Des déplacés s’entassent dans des campements de fortune à Wadi Halfa dans le nord du Soudan.

À l’ombre médiatique de Gaza, le Soudan démarre un mois de ramadan sous la menace de la famine. Alors que près de la moitié des Soudanais ont du mal à se nourrir, le mois sacré des musulmans est marqué par l’amertume.

Alors que l’attention de la communauté internationale se concentre sur le drame de Gaza, une autre guerre entre dans son douzième mois. Deux généraux s’affrontent au Soudan depuis le 15 avril 2023. La guerre civile qui y a éclaté lors du précédent ramanda a fait des milliers de morts et déplacé 8 millions de personnes. Soit la plus grande crise humanitaire dans le monde actuellement selon l’ONU.

Lire aussi >> Fin de l’opération de rapatriement des Marocains du Soudan

Violences, bombardements, pillages, inflation. Le cocktail explosif qui a frappé le pays a mis son économie à genoux. À Khartoum, capitale qui comptait 5 millions d’habitants, la désolation a remplacé l’activité foisonnante habituelle en cette période de l’année.

« On mange un repas par jour depuis des mois et on n’a même plus de quoi le préparer nous-mêmes, on nous le sert dans une soupe populaire organisée dans une mosquée », témoigne Othmane Idriss, habitant de Khartoum, à l’AFP. Avant le conflit, il tenait un petit magasin d’alimentation, mais aujourd’hui, son quartier est méconnaissable, réduit à néant par les combats.

 

Plus d’un Soudanais sur trois en insécurité alimentaire aiguë

La situation est tout aussi dramatique ailleurs. Mohammed Soleimane, qui tente de maintenir son commerce ouvert dans la ville d’al-Rahed, au Kordofan-Nord, se heurte à de nombreux obstacles.

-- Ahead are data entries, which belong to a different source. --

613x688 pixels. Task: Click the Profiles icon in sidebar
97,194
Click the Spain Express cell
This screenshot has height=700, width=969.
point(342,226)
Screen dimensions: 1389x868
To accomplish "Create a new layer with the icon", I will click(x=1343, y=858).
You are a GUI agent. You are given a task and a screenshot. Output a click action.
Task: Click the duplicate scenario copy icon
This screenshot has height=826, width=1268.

Les taxes imposées par les rebelles des Forces de soutien rapide (FSR) rendent les prix prohibitifs et les clients sont de moins en moins nombreux. Pour beaucoup, la famine est une réalité quotidienne, exacerbée par l’effondrement des télécommunications qui prive les plus démunis des transferts qu’ils recevaient de leurs proches à l’étranger sur leurs applications mobiles.

Imed Mohammed, comme la majorité des fonctionnaires du pays, n’a pas reçu de salaire depuis onze mois. Alors que le ramadan débute, la faim est déjà présente. Selon l’ONU, 18 des 48 millions de Soudanais sont en insécurité alimentaire aiguë, et le Programme alimentaire mondial (PAM) craint une crise alimentaire sans précédent.

 

Indifférence de la communauté internationale

La situation est critique dans les camps de déplacés, où la mortalité infantile est alarmante. À Zamzam, dans le Darfour-Nord, un enfant meurt toutes les deux heures selon Médecins sans frontières (MSF). Save the Children estime que près de 230 000 enfants et femmes enceintes sont en danger de mort par famine au Soudan. Une situation rendue encore plus difficile par les limitations imposées aux agences de l’ONU et aux ONG.

La communauté internationale semble désintéressée de cette crise humanitaire majeure. Les appels aux au soutien international restent largement ignorés. Les pays donateurs n’ont jusqu’à présent couvert que 3% des besoins de l’ONU pour l’aide humanitaire au Soudan. Pour de nombreux Soudanais, le ramadan cette année est dénué de toute saveur. Les traditions festives ont cédé la place à la lutte pour la survie, et l’avenir reste incertain dans un pays meurtri par la guerre et la famine.